Collected through Love: The Michael Woodford Bequest

Collected through Love: The Michael Woodford Bequest

Pallant House Gallery's artistic director introduces an unlikely collector of modern art

Suzanne Valadon, 'Untitled (three figures in a landscape)', 1940Pallant House Gallery, Chichester (Michael Woodford Bequest 2015)

Art collectors are rarely what one might expect. Everyone has their particular enthusiasms, quirks and foibles, which make their collections unique and reflective of their tastes. In my career as a curator I have learnt never to have preconceptions when visiting collectors. The best pictures can often be found in the most modest of homes. Nothing can beat the buzz of encountering an iconic artwork in the most unlikely of settings. It is a lesson in how important it is not to make judgements about individuals before meeting them properly.

Such was the case with Michael Woodford, perhaps one of the most unlikely collectors that I have met. In 2003, soon after arriving at Pallant House Gallery as Assistant Curator I curated a modest exhibition of the work of Graham Sutherland for the artist’s centenary. An enthusiast for Sutherland’s work, Michael visited the Gallery for the first time to see the show, although he had long known of the Hussey Bequest. Inspired by his visit he wrote to the Gallery explaining: "I possess a small but interesting and impressive (I think so!) collection of 20th century art. I’ve long thought that I would like to bequeath it to a local gallery, which is perhaps lacking such, so that displayed, many more might get that same pleasure which I alone enjoy, or that same pleasure which I too derive from public collections."

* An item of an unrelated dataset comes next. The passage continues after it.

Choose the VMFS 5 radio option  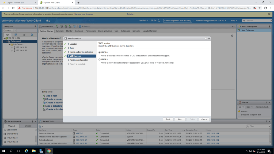coord(100,59)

Michael Woodford's Kent living roomSome time afterwards our then curator Frances Guy and I went to visit him at his home in Kent (pictured right). It was not at all what I had imagined to be the home of a modern British art collector: a former council maisonette on an estate, lined with green floral wallpaper, equally floral carpets and furniture, and the stuff of life on every surface. But covering this wallpaper were notable etchings, linocuts and watercolours by various modern artists, including Sutherland, Victor Pasmore, Henri Matisse, Pablo Picasso, Michael Ayrton, Alan Reynolds, Suzanne Valadon and Gerald Leslie Brockhurst.

The incongruous setting for these pictures reflected the seemingly unlikely story of Michael Woodford himself as an art collector. He was not a conventionally wealthy man. In fact, he had begun his career as a rubbish collector, before becoming the school caretaker in Cranbrook in Kent. But he possessed a passion for art. As well as visiting exhibitions of his favourite artists around the country, and collecting more than 700 art books, he was an amateur artist and would go on painting trips to Wales, showing his artworks in local exhibitions and even designing stained glass windows for a chapel in Cranbrook. He was what might be known as a popular local "character" who also played the trumpet in a jazz band.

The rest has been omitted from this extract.